Pinkenba has a number of heritage-listed sites, including:

- Pinkenba State School, 238 Eagle Farm Road
- Luggage Point Stores Buildings, 200 Main Beach Road (approx )
- Pinkenba War Memorial, opposite 16 Mcbride Street
- Former RAN Station 9 (also known as Myrtletown Boom Defence and Indicator Loop Control Centre), 51 Sandmere Road (Myrtletown Reserve, )
- Former Pinkenba Police Station, 14 Serpentine Road
- Amoco Time Capsule, 323 Tingira Street

== Economy ==
Pinkenba is the site of BP's Bulwer Island Refinery (an import terminal since 2015), and Shell's Pinkenba Terminal. In 2011, Shell's operations at Bulwer Island were expanded, with the opening of a new bitumen and marine fuel import facility. Shell facilities include its Queensland state office, a bitumen plant, a lubricants and grease manufacturing facility, several warehouses and a fuel storage unit.

==Education==
There are no schools in Pinkenba. The nearest government primary school is Hamilton State School in Hamilton to the south-west. The nearest government secondary school is Aviation High in Hendra to the west.

== Facilities ==
Pinkenba Post Office is at 46-48 McBride Road.

Luggage Point Wastewater Treatment Plant is a sewage treatment plant.

Bulwer Island Power Station generates electricity from gas.

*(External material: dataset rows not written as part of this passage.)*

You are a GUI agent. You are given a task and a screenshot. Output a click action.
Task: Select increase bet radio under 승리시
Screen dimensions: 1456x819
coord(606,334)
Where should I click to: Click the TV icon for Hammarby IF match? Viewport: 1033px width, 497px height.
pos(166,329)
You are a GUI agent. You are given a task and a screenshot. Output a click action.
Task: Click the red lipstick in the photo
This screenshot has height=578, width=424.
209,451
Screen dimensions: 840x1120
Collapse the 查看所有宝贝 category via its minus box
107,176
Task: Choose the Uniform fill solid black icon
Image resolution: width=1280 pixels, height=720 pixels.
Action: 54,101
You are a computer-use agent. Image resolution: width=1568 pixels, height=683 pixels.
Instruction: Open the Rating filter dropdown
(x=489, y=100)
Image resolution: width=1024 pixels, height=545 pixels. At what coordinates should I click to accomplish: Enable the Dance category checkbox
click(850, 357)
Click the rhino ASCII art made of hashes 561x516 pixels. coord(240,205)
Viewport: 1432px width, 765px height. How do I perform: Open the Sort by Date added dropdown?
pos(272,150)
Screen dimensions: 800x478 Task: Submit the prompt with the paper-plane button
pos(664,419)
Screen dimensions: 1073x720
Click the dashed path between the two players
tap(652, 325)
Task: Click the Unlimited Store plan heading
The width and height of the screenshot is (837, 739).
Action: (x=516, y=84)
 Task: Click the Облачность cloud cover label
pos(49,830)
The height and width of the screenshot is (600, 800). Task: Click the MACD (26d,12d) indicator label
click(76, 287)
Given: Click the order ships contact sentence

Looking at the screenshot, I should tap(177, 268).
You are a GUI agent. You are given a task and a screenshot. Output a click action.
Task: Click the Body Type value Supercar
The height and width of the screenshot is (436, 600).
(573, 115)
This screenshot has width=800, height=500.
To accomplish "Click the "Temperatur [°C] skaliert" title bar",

Numerous development projects have been proposed for the area, including residential developments and an immigration detention centre.

== Attractions ==
Pinkenba has a historical trail, which was designed on behalf of the Pinkenba Community Association and the Port of Brisbane with help from Brisbane City Council Neighbourhood planning team.

== Transport ==
The suburb is accessed by road via Kingsford Smith Drive, which passes an industrial area before reaching the suburb. A railway branch line to Pinkenba was constructed to encourage port development downstream away from the Brisbane central business district. The now-abandoned Pinkenba railway station opened in 1882 as the terminus of the line, and closed in 1993.

On the day of the 2011 census, 9.1% of employed people travelled to work on public transport and 63.6% by car (either as driver or as passenger).